Problem statement »
Having read the data, transcribe all of it without deviation.

(Saved data entries)
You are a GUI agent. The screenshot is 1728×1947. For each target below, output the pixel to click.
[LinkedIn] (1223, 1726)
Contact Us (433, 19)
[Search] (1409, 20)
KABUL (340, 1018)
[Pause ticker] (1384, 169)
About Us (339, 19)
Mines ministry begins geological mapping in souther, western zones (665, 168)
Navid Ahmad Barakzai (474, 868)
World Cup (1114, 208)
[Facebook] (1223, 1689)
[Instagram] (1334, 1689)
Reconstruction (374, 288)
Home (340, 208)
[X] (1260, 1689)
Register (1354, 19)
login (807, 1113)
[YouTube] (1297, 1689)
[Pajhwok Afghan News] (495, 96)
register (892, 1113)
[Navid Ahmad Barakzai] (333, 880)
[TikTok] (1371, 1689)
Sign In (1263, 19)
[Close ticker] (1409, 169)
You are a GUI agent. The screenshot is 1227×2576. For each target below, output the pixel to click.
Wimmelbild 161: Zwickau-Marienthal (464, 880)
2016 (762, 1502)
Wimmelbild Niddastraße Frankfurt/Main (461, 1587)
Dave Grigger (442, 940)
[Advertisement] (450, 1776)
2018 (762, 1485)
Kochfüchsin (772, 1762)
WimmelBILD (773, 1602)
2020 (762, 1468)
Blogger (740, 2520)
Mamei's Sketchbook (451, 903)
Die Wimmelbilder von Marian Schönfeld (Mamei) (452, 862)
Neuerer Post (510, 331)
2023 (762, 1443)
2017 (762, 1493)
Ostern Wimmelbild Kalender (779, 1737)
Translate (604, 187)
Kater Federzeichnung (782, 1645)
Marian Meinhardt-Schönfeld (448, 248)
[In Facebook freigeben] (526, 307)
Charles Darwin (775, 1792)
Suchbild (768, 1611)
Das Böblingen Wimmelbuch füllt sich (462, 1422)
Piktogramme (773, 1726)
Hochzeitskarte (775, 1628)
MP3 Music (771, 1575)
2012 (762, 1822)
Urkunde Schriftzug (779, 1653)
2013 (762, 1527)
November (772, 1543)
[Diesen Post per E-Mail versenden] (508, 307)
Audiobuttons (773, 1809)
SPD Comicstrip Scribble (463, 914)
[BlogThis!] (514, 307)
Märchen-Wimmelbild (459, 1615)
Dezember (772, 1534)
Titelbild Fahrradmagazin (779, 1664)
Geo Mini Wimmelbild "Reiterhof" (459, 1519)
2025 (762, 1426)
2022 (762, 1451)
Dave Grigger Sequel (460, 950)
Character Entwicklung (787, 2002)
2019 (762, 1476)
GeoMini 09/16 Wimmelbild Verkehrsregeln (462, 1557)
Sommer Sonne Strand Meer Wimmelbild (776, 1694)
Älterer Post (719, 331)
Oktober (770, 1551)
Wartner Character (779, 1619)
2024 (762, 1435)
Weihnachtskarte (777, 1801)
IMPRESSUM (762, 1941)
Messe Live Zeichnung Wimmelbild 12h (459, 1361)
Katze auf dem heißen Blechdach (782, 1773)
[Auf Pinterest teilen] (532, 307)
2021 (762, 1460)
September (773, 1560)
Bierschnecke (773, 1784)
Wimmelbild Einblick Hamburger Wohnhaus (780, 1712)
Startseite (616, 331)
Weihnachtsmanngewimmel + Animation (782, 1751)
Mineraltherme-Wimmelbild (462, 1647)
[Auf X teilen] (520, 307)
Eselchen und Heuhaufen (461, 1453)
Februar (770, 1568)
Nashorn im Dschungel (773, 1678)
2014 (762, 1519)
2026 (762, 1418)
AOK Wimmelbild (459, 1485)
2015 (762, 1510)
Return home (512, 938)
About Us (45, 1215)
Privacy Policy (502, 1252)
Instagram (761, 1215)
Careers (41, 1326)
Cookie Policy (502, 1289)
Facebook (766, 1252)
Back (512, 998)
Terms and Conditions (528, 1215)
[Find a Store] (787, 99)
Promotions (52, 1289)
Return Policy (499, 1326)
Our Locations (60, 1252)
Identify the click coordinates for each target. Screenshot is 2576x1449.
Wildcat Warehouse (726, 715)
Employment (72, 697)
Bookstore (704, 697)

Completed exercise »
You are a GUI agent. The screenshot is 1728×1947. For each target below, output the pixel to click.
[LinkedIn] (1223, 1726)
Contact Us (433, 19)
[Search] (1409, 20)
KABUL (340, 1018)
[Pause ticker] (1384, 169)
About Us (339, 19)
Mines ministry begins geological mapping in souther, western zones (665, 168)
Navid Ahmad Barakzai (474, 868)
World Cup (1114, 208)
[Facebook] (1223, 1689)
[Instagram] (1334, 1689)
Reconstruction (374, 288)
Home (340, 208)
[X] (1260, 1689)
Register (1354, 19)
login (807, 1113)
[YouTube] (1297, 1689)
[Pajhwok Afghan News] (495, 96)
register (892, 1113)
[Navid Ahmad Barakzai] (333, 880)
[TikTok] (1371, 1689)
Sign In (1263, 19)
[Close ticker] (1409, 169)
You are a GUI agent. The screenshot is 1227×2576. For each target below, output the pixel to click.
Wimmelbild 161: Zwickau-Marienthal (464, 880)
2016 (762, 1502)
Wimmelbild Niddastraße Frankfurt/Main (461, 1587)
Dave Grigger (442, 940)
[Advertisement] (450, 1776)
2018 (762, 1485)
Kochfüchsin (772, 1762)
WimmelBILD (773, 1602)
2020 (762, 1468)
Blogger (740, 2520)
Mamei's Sketchbook (451, 903)
Die Wimmelbilder von Marian Schönfeld (Mamei) (452, 862)
Neuerer Post (510, 331)
2023 (762, 1443)
2017 (762, 1493)
Ostern Wimmelbild Kalender (779, 1737)
Translate (604, 187)
Kater Federzeichnung (782, 1645)
Marian Meinhardt-Schönfeld (448, 248)
[In Facebook freigeben] (526, 307)
Charles Darwin (775, 1792)
Suchbild (768, 1611)
Das Böblingen Wimmelbuch füllt sich (462, 1422)
Piktogramme (773, 1726)
Hochzeitskarte (775, 1628)
MP3 Music (771, 1575)
2012 (762, 1822)
Urkunde Schriftzug (779, 1653)
2013 (762, 1527)
November (772, 1543)
[Diesen Post per E-Mail versenden] (508, 307)
Audiobuttons (773, 1809)
SPD Comicstrip Scribble (463, 914)
[BlogThis!] (514, 307)
Märchen-Wimmelbild (459, 1615)
Dezember (772, 1534)
Titelbild Fahrradmagazin (779, 1664)
Geo Mini Wimmelbild "Reiterhof" (459, 1519)
2025 (762, 1426)
2022 (762, 1451)
Dave Grigger Sequel (460, 950)
Character Entwicklung (787, 2002)
2019 (762, 1476)
GeoMini 09/16 Wimmelbild Verkehrsregeln (462, 1557)
Sommer Sonne Strand Meer Wimmelbild (776, 1694)
Älterer Post (719, 331)
Oktober (770, 1551)
Wartner Character (779, 1619)
2024 (762, 1435)
Weihnachtskarte (777, 1801)
IMPRESSUM (762, 1941)
Messe Live Zeichnung Wimmelbild 12h (459, 1361)
Katze auf dem heißen Blechdach (782, 1773)
[Auf Pinterest teilen] (532, 307)
2021 (762, 1460)
September (773, 1560)
Bierschnecke (773, 1784)
Wimmelbild Einblick Hamburger Wohnhaus (780, 1712)
Startseite (616, 331)
Weihnachtsmanngewimmel + Animation (782, 1751)
Mineraltherme-Wimmelbild (462, 1647)
[Auf X teilen] (520, 307)
Eselchen und Heuhaufen (461, 1453)
Februar (770, 1568)
Nashorn im Dschungel (773, 1678)
2014 (762, 1519)
2026 (762, 1418)
AOK Wimmelbild (459, 1485)
2015 (762, 1510)
Return home (512, 938)
About Us (45, 1215)
Privacy Policy (502, 1252)
Instagram (761, 1215)
Careers (41, 1326)
Cookie Policy (502, 1289)
Facebook (766, 1252)
Back (512, 998)
Terms and Conditions (528, 1215)
[Find a Store] (787, 99)
Promotions (52, 1289)
Return Policy (499, 1326)
Our Locations (60, 1252)
Identify the click coordinates for each target. Screenshot is 2576x1449.
Wildcat Warehouse (726, 715)
Employment (72, 697)
Bookstore (704, 697)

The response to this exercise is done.